Ayat-ayat Al-Qur'an sering kali menyajikan dialog tajam antara wahyu ilahi dan praktik kesyirikan yang telah mengakar dalam masyarakat jahiliyah. Salah satu teguran keras namun mendidik tersebut terdapat dalam Surah An-Nahl ayat 35. Ayat ini secara lugas menyoroti kebodohan logika kaum musyrikin yang menyekutukan Allah SWT dengan perantara atau sesembahan lain yang sama sekali tidak memiliki kekuasaan untuk memberi manfaat atau menimpakan mudharat.
Ayat ini mengungkap alasan utama mengapa kaum musyrik kala itu memilih jalan kesyirikan. Mereka tidak mengklaim bahwa berhala atau tandingan itu setara dengan Allah. Justru, mereka mengakui superioritas Allah, namun berdalih bahwa penyembahan terhadap sesembahan lain tersebut hanyalah sebagai wasilah (perantara) agar lebih dekat kepada Allah (li yuqarribūna Allāha zulfā).

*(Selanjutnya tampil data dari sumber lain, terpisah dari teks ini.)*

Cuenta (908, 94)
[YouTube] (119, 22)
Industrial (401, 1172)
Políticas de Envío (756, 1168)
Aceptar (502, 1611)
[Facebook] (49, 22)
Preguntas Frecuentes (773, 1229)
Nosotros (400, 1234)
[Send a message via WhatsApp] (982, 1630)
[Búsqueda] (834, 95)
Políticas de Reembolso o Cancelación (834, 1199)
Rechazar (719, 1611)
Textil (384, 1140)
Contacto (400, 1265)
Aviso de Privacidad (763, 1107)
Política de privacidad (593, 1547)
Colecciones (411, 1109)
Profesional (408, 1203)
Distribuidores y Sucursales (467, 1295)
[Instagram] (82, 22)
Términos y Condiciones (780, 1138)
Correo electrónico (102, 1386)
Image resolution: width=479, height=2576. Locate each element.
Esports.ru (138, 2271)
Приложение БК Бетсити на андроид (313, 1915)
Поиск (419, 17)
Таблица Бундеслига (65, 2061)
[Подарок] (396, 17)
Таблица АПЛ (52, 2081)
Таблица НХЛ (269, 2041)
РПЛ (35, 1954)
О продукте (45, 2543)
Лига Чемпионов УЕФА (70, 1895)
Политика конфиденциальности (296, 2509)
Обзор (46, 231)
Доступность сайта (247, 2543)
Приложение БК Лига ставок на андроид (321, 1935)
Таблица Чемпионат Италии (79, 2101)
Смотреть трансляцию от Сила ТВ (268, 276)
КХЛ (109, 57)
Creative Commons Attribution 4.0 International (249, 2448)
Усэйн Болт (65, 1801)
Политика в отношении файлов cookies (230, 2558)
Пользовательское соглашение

Alasan "agar mendekatkan kepada Allah" adalah salah satu benteng argumen terkuat yang dibangun oleh kaum penyembah berhala. Mereka merasa kurang layak atau jauh untuk langsung berkomunikasi dengan Tuhan Yang Maha Tinggi, sehingga membutuhkan perantara yang mereka anggap lebih dekat atau lebih memahami sifat-sifat Allah.
Namun, Islam melalui ayat ini membongkar logika tersebut. Dalam Tauhid (meng-Esakan Allah), konsep perantara dalam ibadah adalah sebuah kekeliruan fatal. Allah adalah Al-Hayyu (Yang Maha Hidup) dan Al-Qayyum (Yang Berdiri Sendiri). Dialah yang Maha Mendengar (As-Samī') dan Maha Mengetahui (Al-'Alīm).
Keterbatasan manusiawi yang memerlukan perantara tidak berlaku bagi hubungan seorang hamba dengan Penciptanya. Kerinduan untuk mendekat kepada Allah adalah panggilan yang murni, dan jalan untuk mendekat adalah dengan ketaatan langsung, bukan dengan menyembah makhluk lain. Mengalihkan ibadah kepada selain Allah, walau niatnya baik (ingin mendekat), sejatinya merupakan bentuk pengkhianatan terhadap hakikat ibadah itu sendiri.
Bagian akhir ayat ini memberikan peringatan keras: "Sungguh, Allah akan memutuskan di antara mereka tentang apa yang mereka perselisihkan." Ini adalah penegasan tentang otoritas tunggal Allah dalam menentukan mana yang benar dan mana yang salah. Perselisihan mengenai siapa yang berhak disembah—Allah semata atau perantara—akan berakhir pada hari keputusan di mana tidak ada lagi ruang untuk pembelaan.
Konsekuensi dari klaim dusta tersebut dilanjutkan dengan penekanan pada sifat orang-orang yang tetap mempertahankan kesyirikan ini:
Ayat An-Nahl 35 ini menjadi landasan kuat bagi umat Islam untuk memahami bahwa inti ajaran kenabian adalah memurnikan ibadah hanya kepada Allah. Upaya manusia untuk "mempermudah" jalan menuju Allah melalui penyembahan lain adalah jalan yang justru menjauhkan mereka dari rahmat dan petunjuk-Nya. Allah menegaskan bahwa Dia tidak akan memberikan hidayah kepada mereka yang mendustakan kebenaran (Tauhid) dan terus-menerus melakukan kekafiran.
Oleh karena itu, tafsir ayat ini mengajarkan kita untuk introspeksi: apakah dalam praktik keagamaan kita, masih tersisa sedikit pun bentuk pengalihan ibadah atau penyembahan kepada selain Allah, terlepas dari niat awal kita? Jalan kedekatan yang hakiki hanyalah melalui ketundukan total dan ikhlas hanya kepada Sang Pencipta.